Benefit from the current correction: The election of Donald Trump as the next President of US has spooked the markets everywhere, including that of India. Adding fuel to the fire is the demonetization process. The BSE Sensex has already come down by around 9% from its 52-week high of 29077 touched in September this year. Investing lumpsum in ELSS now will allow you to purchase the mutual fund units at much lower prices.
Benefit from short-term uncertainty: Major upcoming global events such as Federal Reserve’s possible rate hike and uncertainty regarding Trump’s foreign and trade policies will keep equity markets very volatile in the near short-term. Demonetisation is also likely to adversely affect the domestic consumption, thereby, reducing the third quarter corporate earnings. This may pull down equity markets further. The equity market can be expected to remain this way till the Budget Session starting on February 1, 2017. Thus, make most of this volatility by investing in ELSS in a staggered manner during every dips in the market. Remember, the last bull run in the market started right after the presentation of Union Budget this year (2016).

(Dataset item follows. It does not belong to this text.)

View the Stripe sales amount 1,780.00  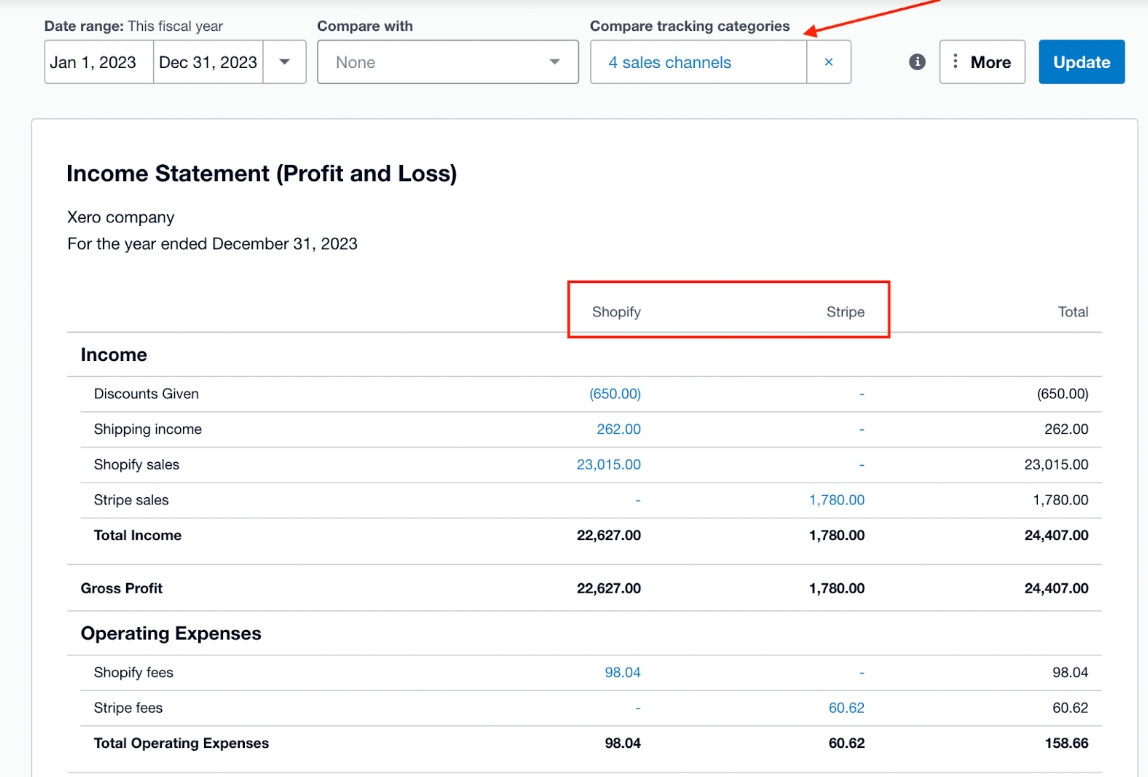[836, 499]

Avoid TDS deductions from your salary: Generally, employers require their employees to submit their proof of tax-saving investments by the end of January. If you postpone your ELSS investment to the month of February or March, you may not be able to submit your proofs by the cut-off time. Hence, TDS on the deficient amount will be deducted from your salary even if you make up the deficient by the end of the financial year. For example, assume that you will invest Rs 1.5 lakh in ELSS fund(s) in the March-end while your employee requires you to submit your investment proof by the end of January. On failing to submit the investment proof by the set timeframe, TDS of up to Rs 46,350 (depending on your tax-slab) will be deducted from March’s salary.
Avoid mistakes resulting from last-minute haste: Ideally, a lot of factors should be taken into account while choosing an ELSS scheme, such as the past performance of the scheme, portfolio composition of the scheme and track record of the fund manager and the fund house. With over 40 ELSS scheme to choose from, this may require some effort and time. Making investment in the last-minute may not allow you to do the required research. With a lock-in period of 3 years, this may lead you to make costly mistakes.

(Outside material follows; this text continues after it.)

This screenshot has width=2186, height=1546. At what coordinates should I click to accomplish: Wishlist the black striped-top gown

As the equity market is in a correction mode and mid cap stocks still highly over-valued, prefer ELSS funds with higher exposure to large cap stocks.

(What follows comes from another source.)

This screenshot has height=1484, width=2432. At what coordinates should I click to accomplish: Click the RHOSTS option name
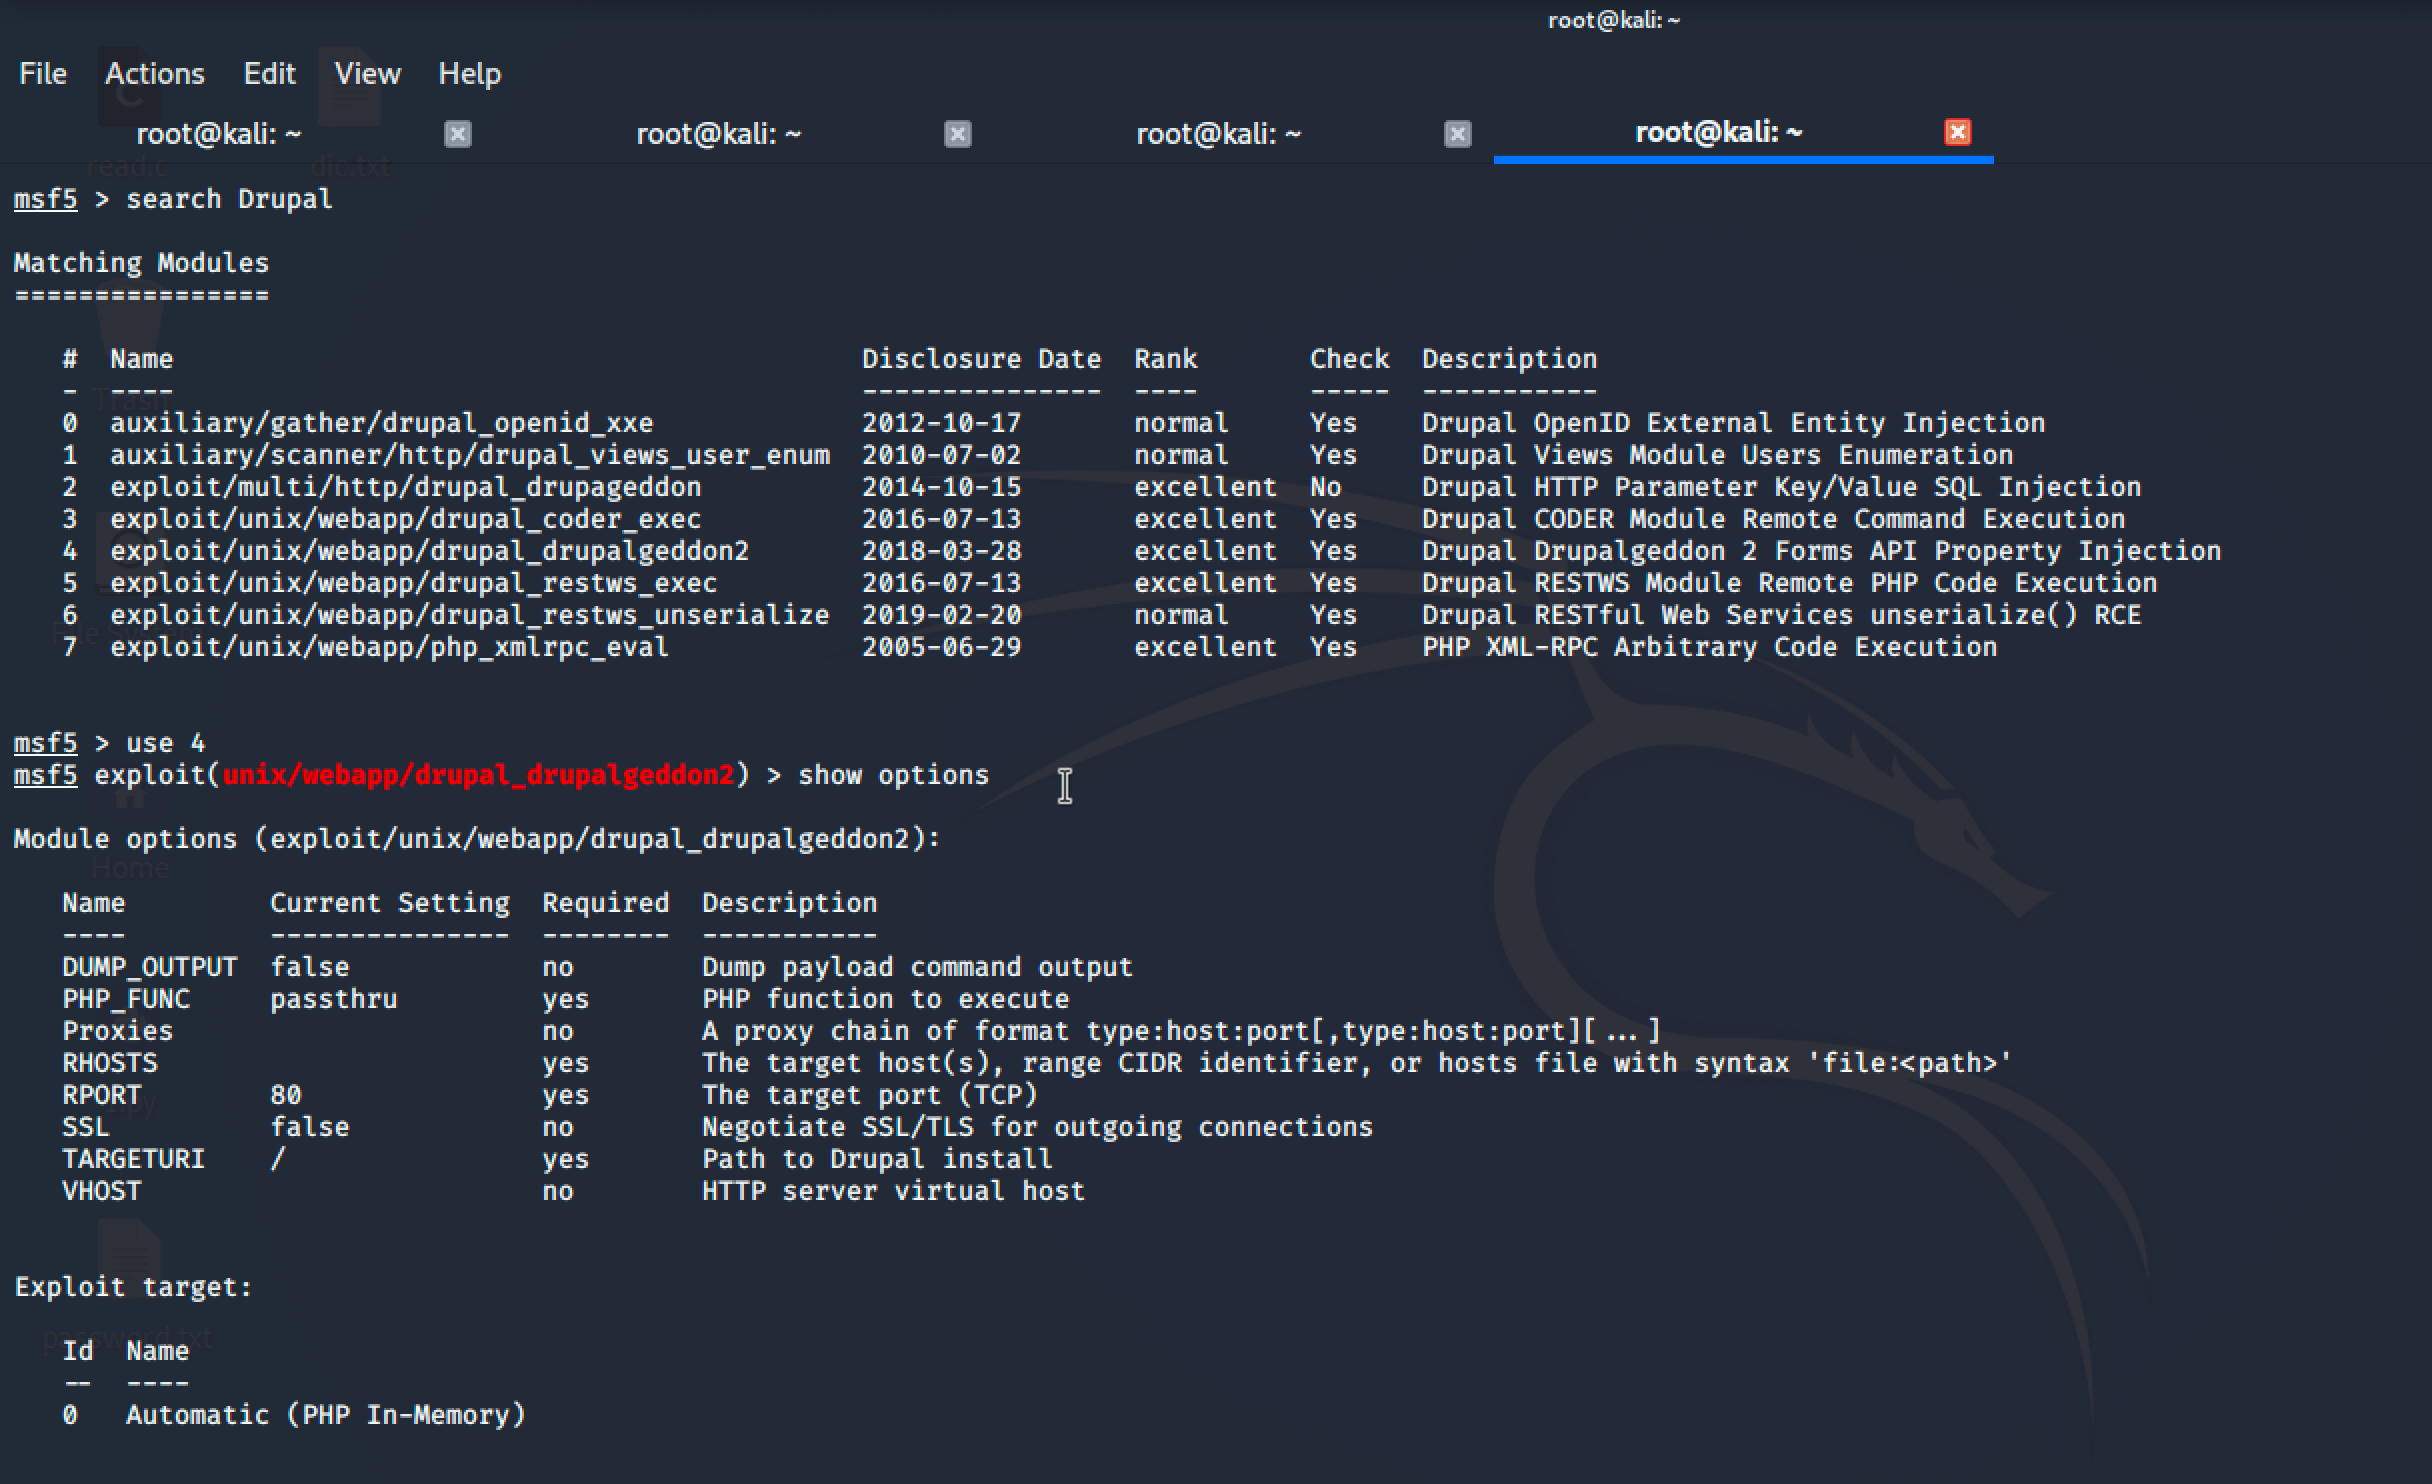click(110, 1063)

List of best ELSS funds along with their portfolio composition:
Fund Name | Portfolio Break-up in terms of market capitalisation | |||
Giant Cap | Large Cap | Mid Cap | Small Cap | |
Axis Long Term Equity Fund | 48.78% | 21.16% | 29.02% | 1.03% |
Franklin India Tax Shield Fund | 62.46% | 18.59% | 17.62% | 1.33% |
DSP Tax Saver Fund | 49.89% | 18.82% | 25.23% | 6.07% |
Reliance Tax Saver Fund | 26.09% | 18.82% | 39.28% | 15.00% |
ICICI Prudential Long Term Equity Fund | 30.81% | 23.23% | 40.45% | 5.51% |
Category Average | 44.74% | 17.42% | 30.84% | 7.71% |
Ideally, your ELSS investments should be done through the SIP mode right from the start of the new financial year. Investing in ELSS through SIP allows you to spread your investments over several months and reduces pressure on your liquidity at the end of the financial year. SIP also allows you to average your investments from the ups and lows of the market. However, with just 4.5 months remaining in this financial year, SIPs in ELSS is not advisable now as they require at least 6 months of consecutive investments. With just the lumpsum option available, the present uncertainty in the equity markets provide the best opportunity to invest in ELSS. Instead of investing in ELSS at one go, purchase ELSS in small tranches at every dips in the equity market.